A lady in Dallas, Texas, has been permitted to bring her identical quadruplets home, despite the fact that they were born during a global epidemic.
Jenny Marr, 35, and her husband Chris had quadruplet males on March 15, when much of the United States was under lockdown.
One in every fifteen million births result in a pair of identical quadruplets.

The ecstatic parents have brought their kids home after ten weeks in the neonatal intensive care unit (NICU) and nearly a month in the special care nursery at Texas Health Presbyterian Hospital Dallas.
Jenny and Chris’s first child, Marr, was born five weeks early, at 28 weeks and four days, to Hardy Smith, Hudson Perry, Harrison Foy, and Henry William.
Jenny said on Facebook on May 13th, “I was so worried that we would spend such a long time in the hospital,” referring to the amount of time she and her four children spent in the hospital. During our NICU and Special Care stays, we had the most incredible nurses and physicians. We made friends who will be with us for the rest of our lives.
“Having babies during a global pandemic has been an adventure. Everyone at Texas Health Presbyterian Dallas prioritized our care and safety for us and our infants. I can only hope that one day I will be able to embrace and thank all of them.

“Thank you for bringing our precious preemie babies into the world safely, for believing in them, and for believing that they could outperform all expectations for such premature babies.

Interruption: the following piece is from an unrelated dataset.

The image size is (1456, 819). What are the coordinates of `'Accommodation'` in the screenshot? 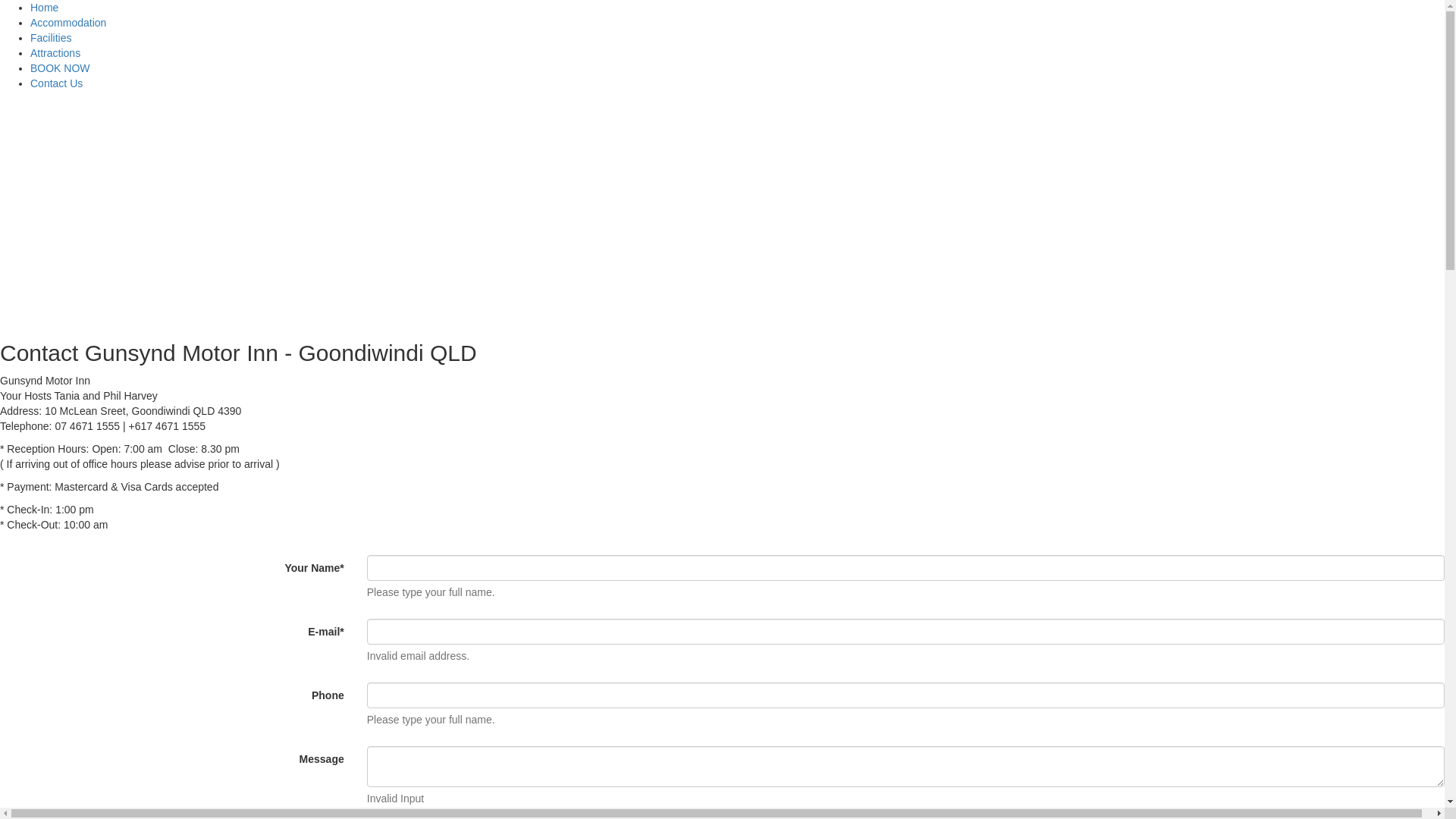 It's located at (67, 23).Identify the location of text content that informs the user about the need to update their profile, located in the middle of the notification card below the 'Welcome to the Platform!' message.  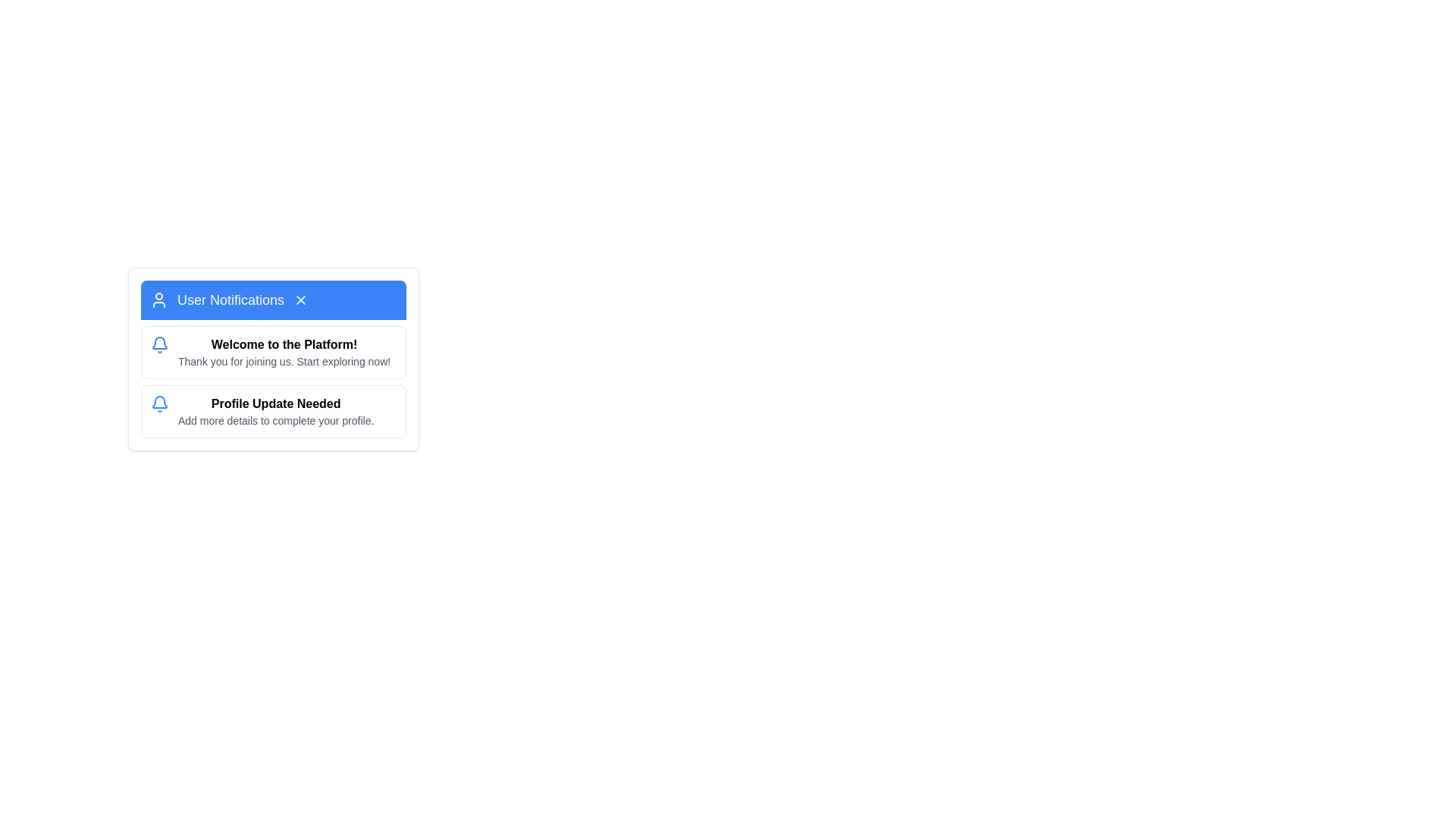
(276, 412).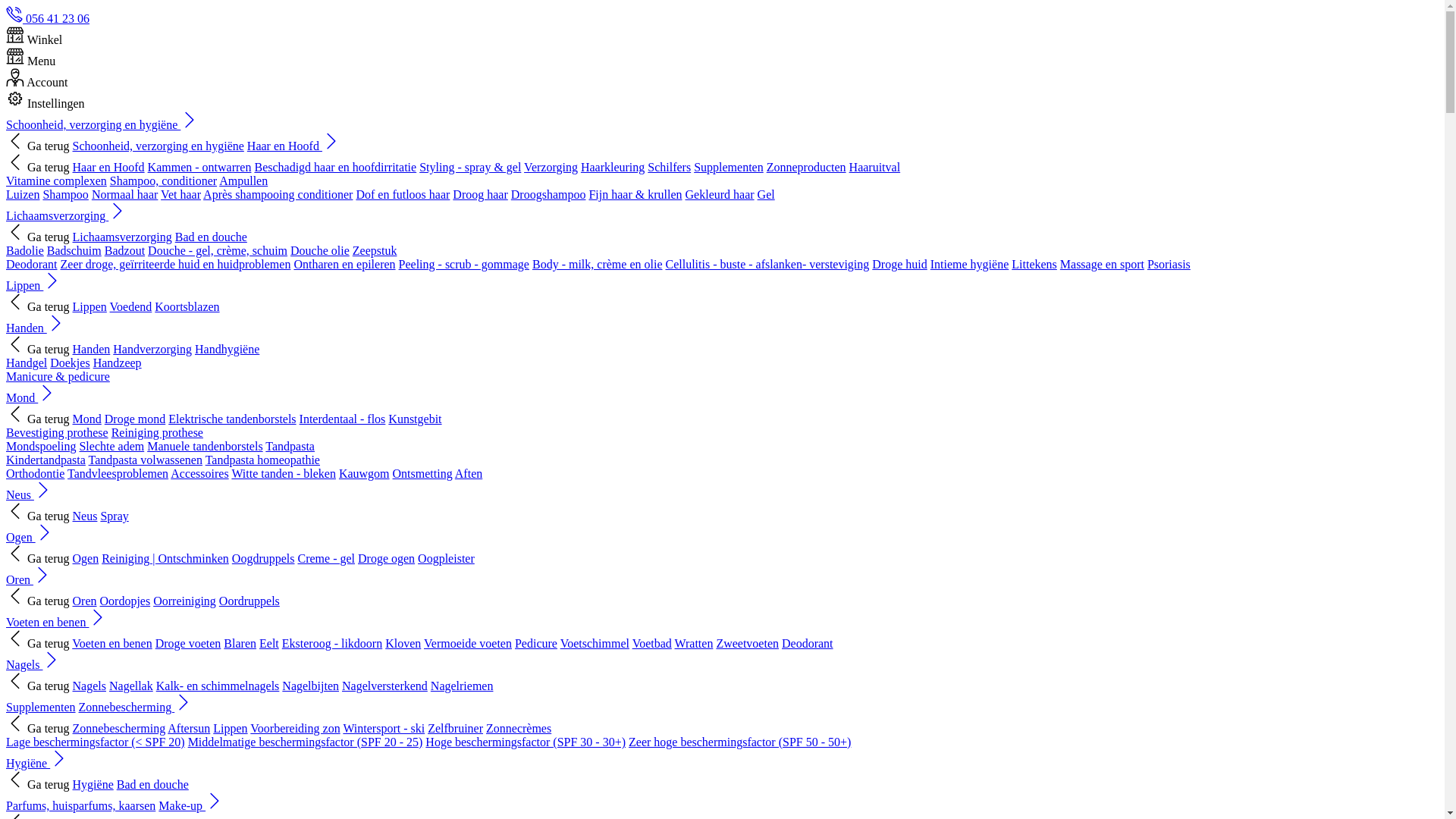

We never received bad news, and we never had to be concerned since we welcomed four healthy and wonderful infants into the world. And now, after a little over two months, they’re all back.”
When asked how they felt when they found out they were expecting identical, spontaneous quadruplets, the first-time parents told Today that they were in “utter shock.”

They had been told at an earlier visit that they were expecting triplets, but at a later session, they discovered that they would be blessed with four children.
“The tech, who was doing the initial scan, gave me a funny look,” Chris explained. We were like, ‘Oh, what’s going on now?’ We became concerned once more.”
“She was quite attractive. ‘ I’m not meant to mention this, but y’all have four babies,’ she remarked.”
“I joked that I’m not coming back because there will be five babies next time,” he continued.

“We were really taken aback. It was simpler to transition from three to four. We just found out afterwards that they were OK.”
According to a statement on the hospital’s Facebook page, Dr. Lauren Murray, an OB/GYN on the medical team at Texas Health Dallas, said there are only around 72 known incidences of spontaneous, identical quadruplets. Jenny and Chris have “no history of multiples in their families.”